Principais tipos de câncer e evitabilidade
O estudo publicado na The Lancet estima que 59,1% das mortes evitáveis estão associadas a cânceres de pulmão, fígado, estômago, colorretal e colo do útero.
Quando se analisam apenas os casos de câncer que poderiam ser prevenidos por medidas profiláticas, o câncer de pulmão emerge como o principal causador de óbitos, com 1,1 milhão de mortes, correspondendo a 34,6% de todos os falecimentos por câncer preveníveis.
Já o câncer de mama em mulheres foi o que registrou o maior número de mortes tratáveis, ou seja, pacientes que poderiam ter sobrevivido com diagnóstico em tempo hábil e acesso a tratamento adequado. Foram 200 mil óbitos, representando 14,8% do total de mortes em casos passíveis de tratamento.
Estratégias de combate e prevenção
Os pesquisadores indicam diversas estratégias para reduzir o número de mortes evitáveis. Entre elas, destacam-se a implementação de campanhas e ações que visem à diminuição da incidência do tabagismo e do consumo de álcool, além de um aumento nos preços desses produtos como forma de desestimular sua aquisição.
A pesquisa também direciona atenção ao excesso de peso. “O número crescente de indivíduos com sobrepeso representa desafios consideráveis para a saúde global”, alertam os autores.
Sugerem iniciativas como intervenções “que regulam a publicidade, a rotulagem e a majoração de impostos sobre alimentos e bebidas não saudáveis”.
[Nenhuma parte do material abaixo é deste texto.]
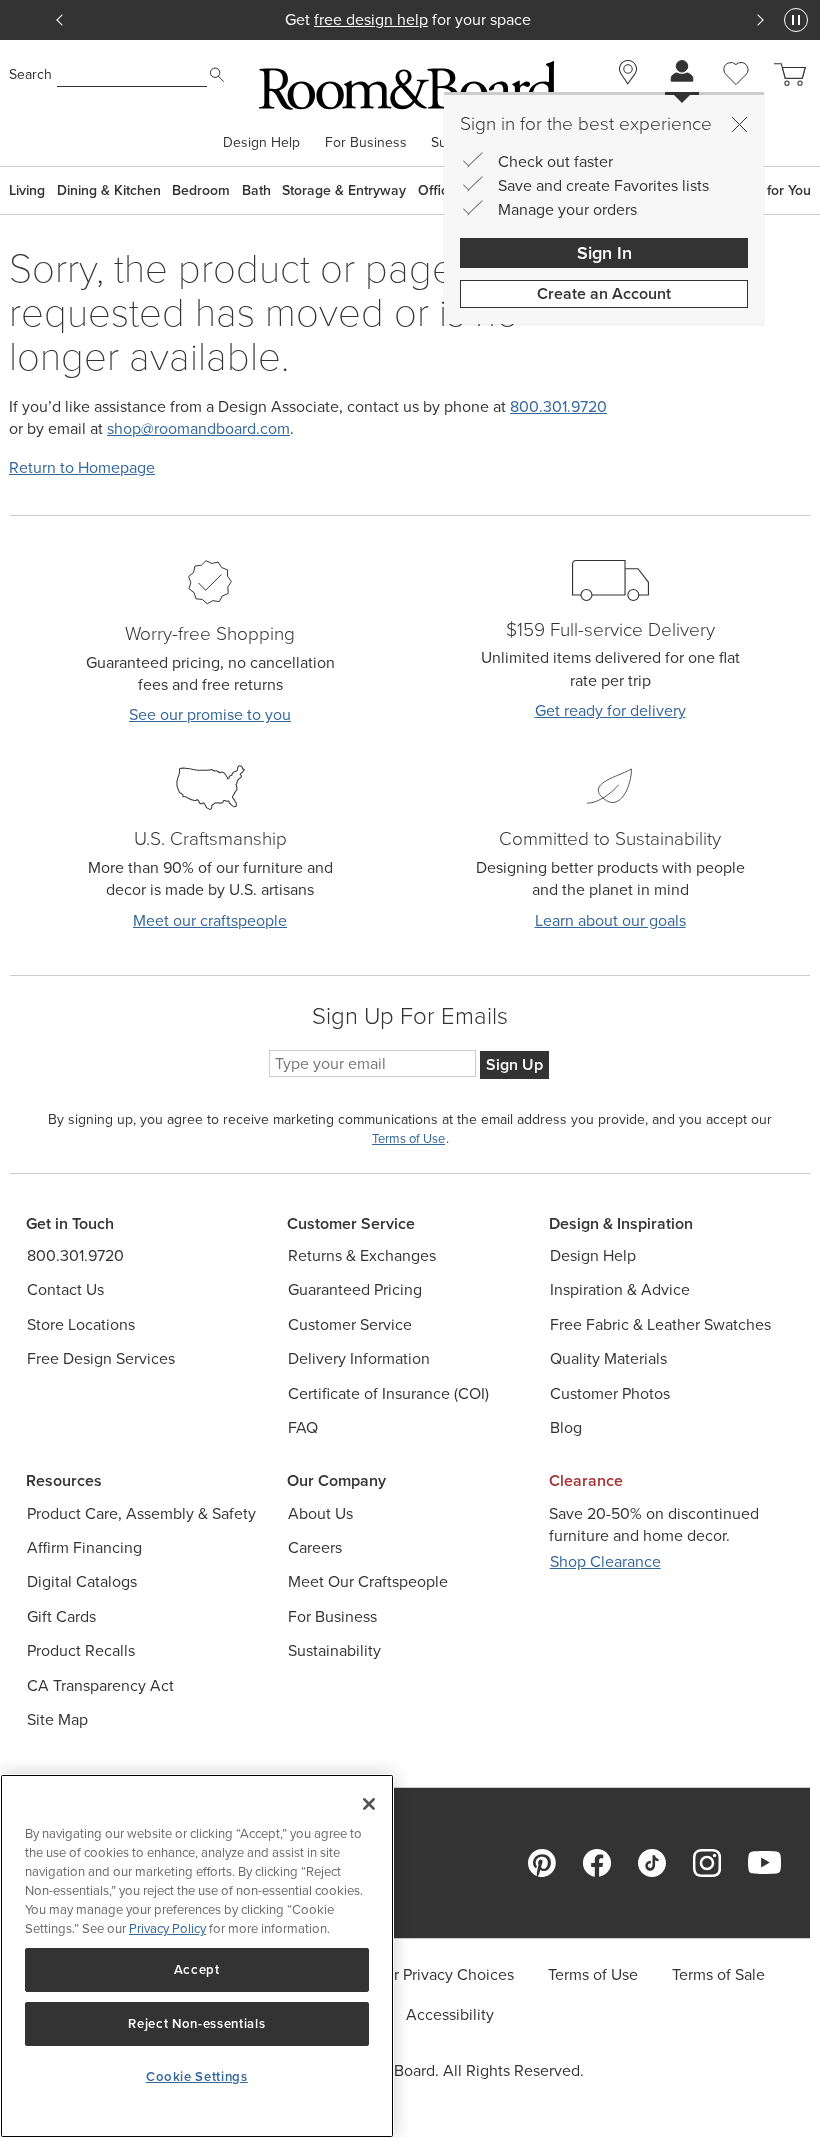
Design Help (261, 143)
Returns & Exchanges (362, 1255)
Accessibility (450, 2014)
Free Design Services (101, 1358)
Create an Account (604, 293)
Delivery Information (359, 1358)
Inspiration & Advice (620, 1289)
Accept (197, 1969)
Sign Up (514, 1064)
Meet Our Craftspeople (368, 1581)
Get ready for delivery (610, 710)
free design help (371, 19)
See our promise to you (210, 714)
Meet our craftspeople (210, 920)
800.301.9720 (558, 406)
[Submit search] (217, 75)
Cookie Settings (197, 2076)
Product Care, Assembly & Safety (141, 1513)
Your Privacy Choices (441, 1974)
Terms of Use (593, 1974)
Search (30, 74)
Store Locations (81, 1324)
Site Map (57, 1719)
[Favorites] (736, 96)
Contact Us (65, 1289)
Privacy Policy (167, 1928)
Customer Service (350, 1324)
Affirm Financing (84, 1547)
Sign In (604, 253)
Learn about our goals (610, 920)
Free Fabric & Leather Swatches (660, 1324)
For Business (366, 143)
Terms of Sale (718, 1974)
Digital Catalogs (82, 1581)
Os pesquisadores enfatizam a relevância da prevenção de infecções associadas ao câncer, como o HPV, que pode ser evitado por meio da vacinação.
Os autores também apontam a necessidade de focar em metas relacionadas à detecção do câncer de mama.
“É crucial alcançar as metas da OMS de que pelo menos 60% dos cânceres de mama sejam diagnosticados nos estágios um ou dois [em uma escala de zero a cinco] e que mais de 80% dos pacientes recebam o diagnóstico em até 60 dias após a primeira consulta”, afirmam.
“São necessários esforços globais para adaptar a prevenção, o diagnóstico precoce e o tratamento do câncer a fim de enfrentar as desigualdades nas mortes evitáveis, especialmente em países com baixo e médio IDH”, conclui o estudo.
No Brasil, o Ministério da Saúde e o Instituto Nacional de Câncer (Inca) realizam campanhas regulares de prevenção e detecção precoce.